With a series of bad choices in both music and love behind her, Getintothis’ Joanna Pankhurst considers how music has played a part in her romantic life.
I lost my virginity to Waka Waka (This Time For Africa) by Shakira. It was the Official World Cup song of 2010, and although I still haven’t managed to find an awards ceremony that includes a category for Most Tragic Soundtrack to a Broken Hymen, I’m hopeful that one day I’ll receive a well-deserved nomination.
I still can’t hear the exuberant chorus without a small part of myself weeping for my stupid, senseless sixteen-year-old self.
Perhaps the most tragic part of the story is that I inadvertently chose the tune that provided the overture to my unceremonious deflowering, by burning a CD full of house party bangers for a cohort of pissed-up teenagers to drink flagons of Strongbow and get fingered to. If you’re questioning whether Waka Waka has ever been described as a “banger” before now, I can assure you that in the summer of 2010, it went down about as well as a David Guetta track in a suburban Oceana.
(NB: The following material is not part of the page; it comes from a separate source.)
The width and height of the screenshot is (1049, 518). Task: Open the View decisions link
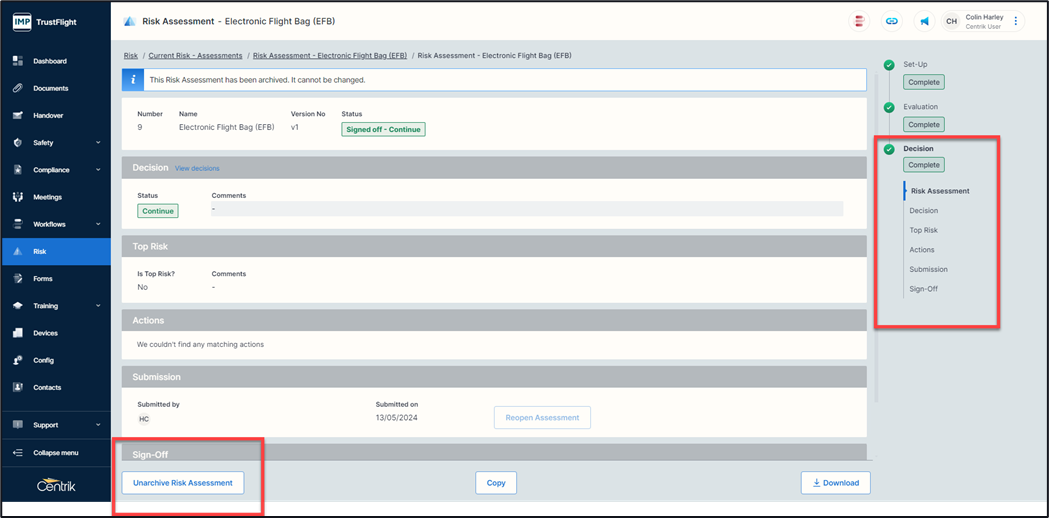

Admittedly, that momentous evening was far from idyllic, but at least I chose the soundtrack to that brief tryst. Whilst I took Shakira’s advice to, “pick yourself up, and dust yourself, get back in the saddle”, my future flings involved much less autonomy in my music taste.
I’m ashamed to say I’ve passively submitted to listening to some truly shit bands in an attempt to make a man love me. I was reminded of this foolish desperation to please after the Primavera Sound line-up was announced, and journalist Emma Garland tweeted:
Reading this, I couldn’t help but think, “Been there, sister“.
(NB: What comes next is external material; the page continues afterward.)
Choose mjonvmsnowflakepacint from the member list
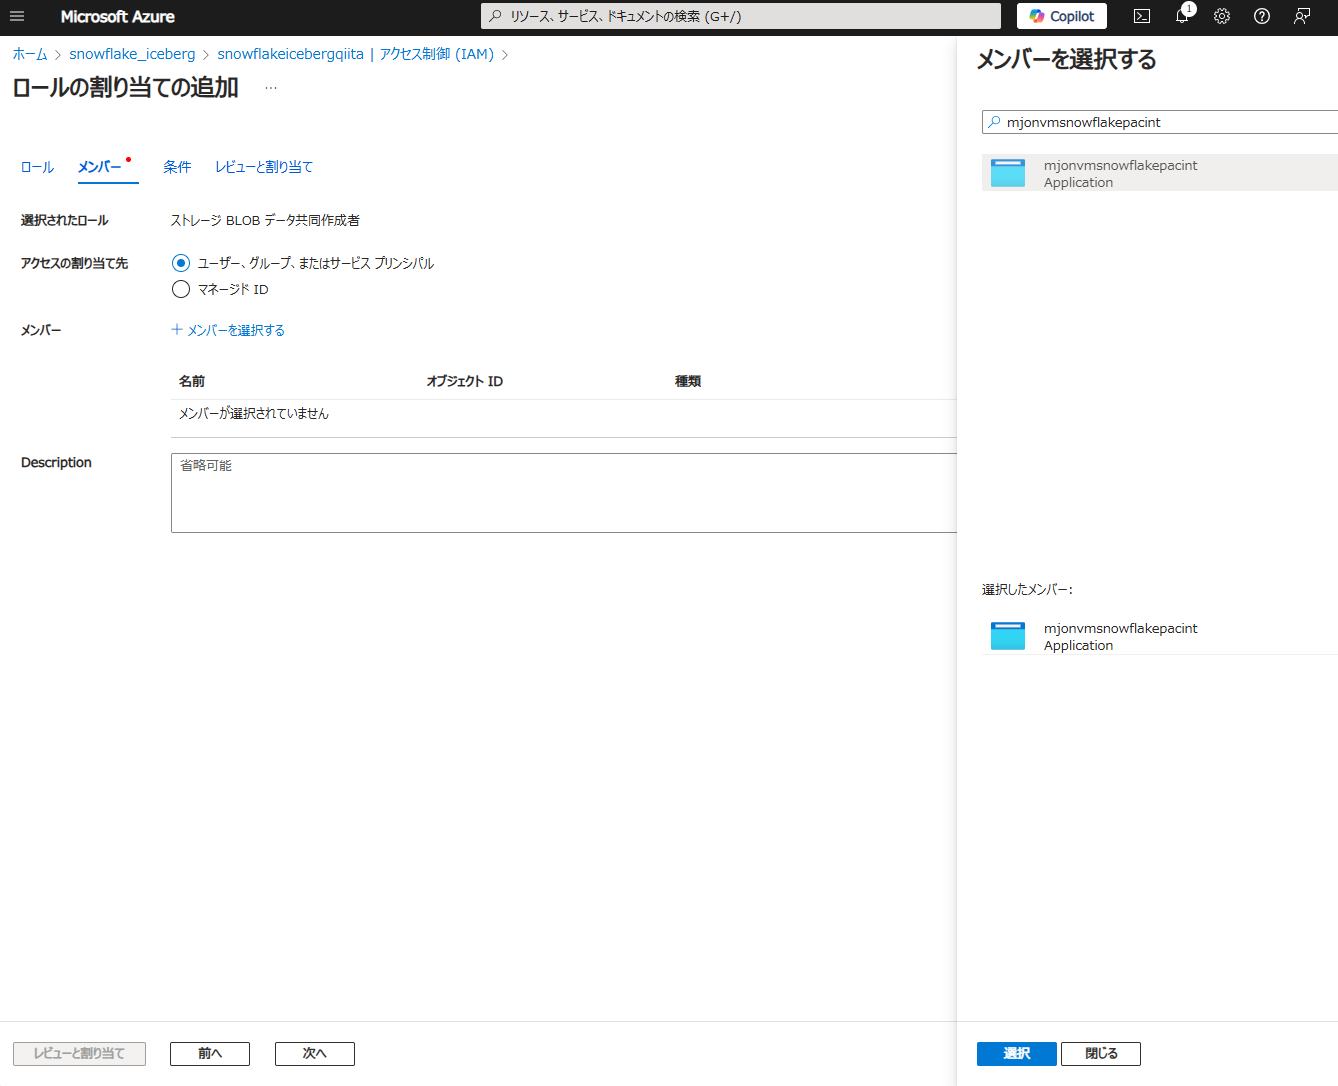The image size is (1338, 1086). (1120, 171)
It all started with yellow-raincoat-wearing-drug-dealer, my least reciprocal love affair. We pseudo-dated for a sporadic summer where I compromised far more than just my music taste to hang out with a complete loser who sold class A’s out of his Renault Clio. My iPod is still littered with the evidence of a few misspent months listening to nothing but Garage and Deep House.
It’s probably a sign that your relationship isn’t going to last when the song that makes you think of your other half is Flowers by Sweet Female Attitude. The only thing more tragic the clubs nights spent chewing the insides of my mouth off was the evening I spent crying to Craig David songs after we’d called it off. It’s impossible to be reflective when you’re listening to a remix of 7 Days.
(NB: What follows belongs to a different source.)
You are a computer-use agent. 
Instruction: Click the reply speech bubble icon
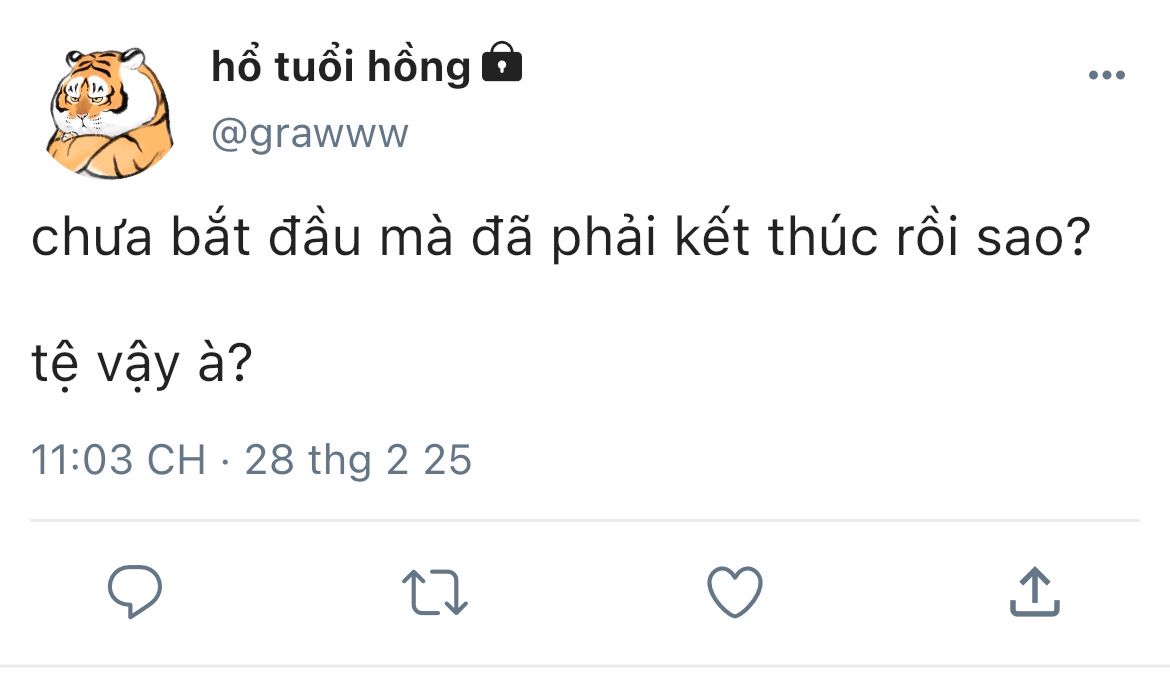pos(135,592)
In an unceremonious flip flop from one extreme to the other, my first uni boyfriend, possessive-faux-liberal-environmentalist, made me listen to all the inoffensive bland-rock that I’d managed to avoid up until that point. We spent 18 dreary months staring into one another’s eyes whilst Bright Eyes and Death Cab for Cutie hummed in the background like an impending insipid drone strike.
I genuinely managed to convince myself that I was into these bands, and that First Day of My Life really did encapsulate how I felt about an incredibly controlling man, who lulled me into permissiveness by holding relatively liberal views about the environment and US politics. I eventually regained my autonomy and left an emotionally overbearing relationship, getting drunk off a summer of freedom and independence. I posted his Transatlanticism vinyl back to him.
The final straw came in form of melancholic-cricket-fan; a forlorn fella that always talked about how great things used to be and made me feel like an idiot about that one time I got Jacqui Abbott and Diahne Abbott mixed up. He tried to get me into Leonard Cohen, and although I know it borders on musical heresy to say it, I just don’t get the fuss. Leonard ranks at the bottom of my list of favourite Canadian singer-songwriters, underneath Joni Mitchell, Justin Bieber and Avril Lavigne.
The snapshot I carry with me from our brief romance is of a dreary city-break to Lisbon where no one spoke and The National played on repeat. I still hate Leonard Cohen, cricket, and him.
I spent far too many years allowing men to tell me that I just didn’t ‘get’ certain artists because I was young and female. It took a long time for me to realise that it’s fine to say that you don’t like something, whether it’s an alt-rock album or a possessive partner. I’ve long since stopped feeling guilty for not getting into certain artists to impress the lads I fancied.
While I’m sure all the bands my past boyfriends have tried to share with me meant a lot to them, they forced them on me in a manner so condescending and haughty that I deliberately dissented. Thankfully I’ve settled comfortably with a man who loves me as much when I’m talking about a new punk band, as when I’m dancing around his room to Boney M, and that’s pretty blissful.